*** MATERIAL TO PROCESS ***

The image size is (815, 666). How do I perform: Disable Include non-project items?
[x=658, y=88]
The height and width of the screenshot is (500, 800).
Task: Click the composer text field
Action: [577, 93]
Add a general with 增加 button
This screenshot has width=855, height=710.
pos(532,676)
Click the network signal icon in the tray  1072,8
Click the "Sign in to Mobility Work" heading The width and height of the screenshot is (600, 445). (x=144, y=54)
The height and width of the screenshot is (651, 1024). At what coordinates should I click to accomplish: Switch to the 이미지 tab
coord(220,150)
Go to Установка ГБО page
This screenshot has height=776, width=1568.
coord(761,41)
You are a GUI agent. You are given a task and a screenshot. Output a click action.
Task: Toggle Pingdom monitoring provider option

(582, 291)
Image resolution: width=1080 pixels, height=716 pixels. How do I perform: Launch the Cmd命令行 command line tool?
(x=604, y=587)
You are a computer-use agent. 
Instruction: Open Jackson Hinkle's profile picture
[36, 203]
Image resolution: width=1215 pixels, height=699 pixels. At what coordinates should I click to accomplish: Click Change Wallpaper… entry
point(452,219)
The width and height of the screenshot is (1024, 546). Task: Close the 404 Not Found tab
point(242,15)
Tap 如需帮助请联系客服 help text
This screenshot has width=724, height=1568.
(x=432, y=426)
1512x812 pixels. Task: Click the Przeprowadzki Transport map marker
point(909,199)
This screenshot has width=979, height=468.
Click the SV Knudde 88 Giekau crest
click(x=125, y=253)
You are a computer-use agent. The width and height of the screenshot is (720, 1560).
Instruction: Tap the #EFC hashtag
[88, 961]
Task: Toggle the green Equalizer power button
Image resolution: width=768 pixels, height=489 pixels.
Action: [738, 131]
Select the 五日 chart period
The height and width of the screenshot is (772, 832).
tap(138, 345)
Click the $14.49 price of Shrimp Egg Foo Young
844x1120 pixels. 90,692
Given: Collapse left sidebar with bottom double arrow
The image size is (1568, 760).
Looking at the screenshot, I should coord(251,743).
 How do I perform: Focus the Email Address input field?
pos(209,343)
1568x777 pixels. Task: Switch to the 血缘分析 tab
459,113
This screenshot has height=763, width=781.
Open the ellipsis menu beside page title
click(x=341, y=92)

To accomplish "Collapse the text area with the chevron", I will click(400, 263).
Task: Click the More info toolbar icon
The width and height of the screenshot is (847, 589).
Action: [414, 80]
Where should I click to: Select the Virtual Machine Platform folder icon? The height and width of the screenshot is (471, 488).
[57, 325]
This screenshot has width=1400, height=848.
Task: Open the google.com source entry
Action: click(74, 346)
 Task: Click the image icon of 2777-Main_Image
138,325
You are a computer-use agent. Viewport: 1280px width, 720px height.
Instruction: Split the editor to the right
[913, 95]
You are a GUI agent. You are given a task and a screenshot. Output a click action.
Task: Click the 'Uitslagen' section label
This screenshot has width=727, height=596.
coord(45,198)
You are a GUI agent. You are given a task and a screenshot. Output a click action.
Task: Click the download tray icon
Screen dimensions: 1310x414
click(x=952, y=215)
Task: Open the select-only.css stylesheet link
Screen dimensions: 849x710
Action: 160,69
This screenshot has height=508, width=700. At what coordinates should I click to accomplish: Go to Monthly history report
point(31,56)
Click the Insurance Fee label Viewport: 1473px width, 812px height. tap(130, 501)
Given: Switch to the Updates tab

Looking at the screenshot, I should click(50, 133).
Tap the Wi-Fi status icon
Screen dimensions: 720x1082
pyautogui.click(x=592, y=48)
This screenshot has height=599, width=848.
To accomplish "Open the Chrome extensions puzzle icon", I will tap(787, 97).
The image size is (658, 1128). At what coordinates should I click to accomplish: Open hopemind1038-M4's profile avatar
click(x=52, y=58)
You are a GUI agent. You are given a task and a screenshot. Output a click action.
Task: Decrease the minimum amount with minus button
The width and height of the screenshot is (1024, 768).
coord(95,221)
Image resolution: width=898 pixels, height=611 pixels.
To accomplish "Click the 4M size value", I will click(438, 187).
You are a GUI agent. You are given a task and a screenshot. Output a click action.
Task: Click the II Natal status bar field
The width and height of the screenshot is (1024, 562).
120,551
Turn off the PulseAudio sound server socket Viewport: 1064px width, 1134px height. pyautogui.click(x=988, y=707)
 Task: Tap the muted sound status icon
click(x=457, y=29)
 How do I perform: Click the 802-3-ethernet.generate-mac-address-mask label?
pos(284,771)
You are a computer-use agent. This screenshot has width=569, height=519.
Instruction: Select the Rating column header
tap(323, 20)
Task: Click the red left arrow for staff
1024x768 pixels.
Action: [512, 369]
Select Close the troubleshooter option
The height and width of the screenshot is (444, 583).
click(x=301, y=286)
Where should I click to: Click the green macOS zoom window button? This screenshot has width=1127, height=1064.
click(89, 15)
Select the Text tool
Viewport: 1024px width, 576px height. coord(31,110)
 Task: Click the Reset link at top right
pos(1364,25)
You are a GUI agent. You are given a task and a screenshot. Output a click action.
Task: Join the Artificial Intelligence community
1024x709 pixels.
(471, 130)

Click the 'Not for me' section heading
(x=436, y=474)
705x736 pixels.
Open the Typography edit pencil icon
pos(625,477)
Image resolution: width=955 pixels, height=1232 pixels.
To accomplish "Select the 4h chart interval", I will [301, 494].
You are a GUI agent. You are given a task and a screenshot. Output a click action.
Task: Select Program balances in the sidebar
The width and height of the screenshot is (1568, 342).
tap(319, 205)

*** End of MATERIAL TO PROCESS ***

WHAT YOU NEED TO DO :: Search the entries for the word "Collapse", then list each line that holds it.

COMPLETED EXERCISE ::
Given: Collapse left sidebar with bottom double arrow
To accomplish "Collapse the text area with the chevron", I will click(400, 263).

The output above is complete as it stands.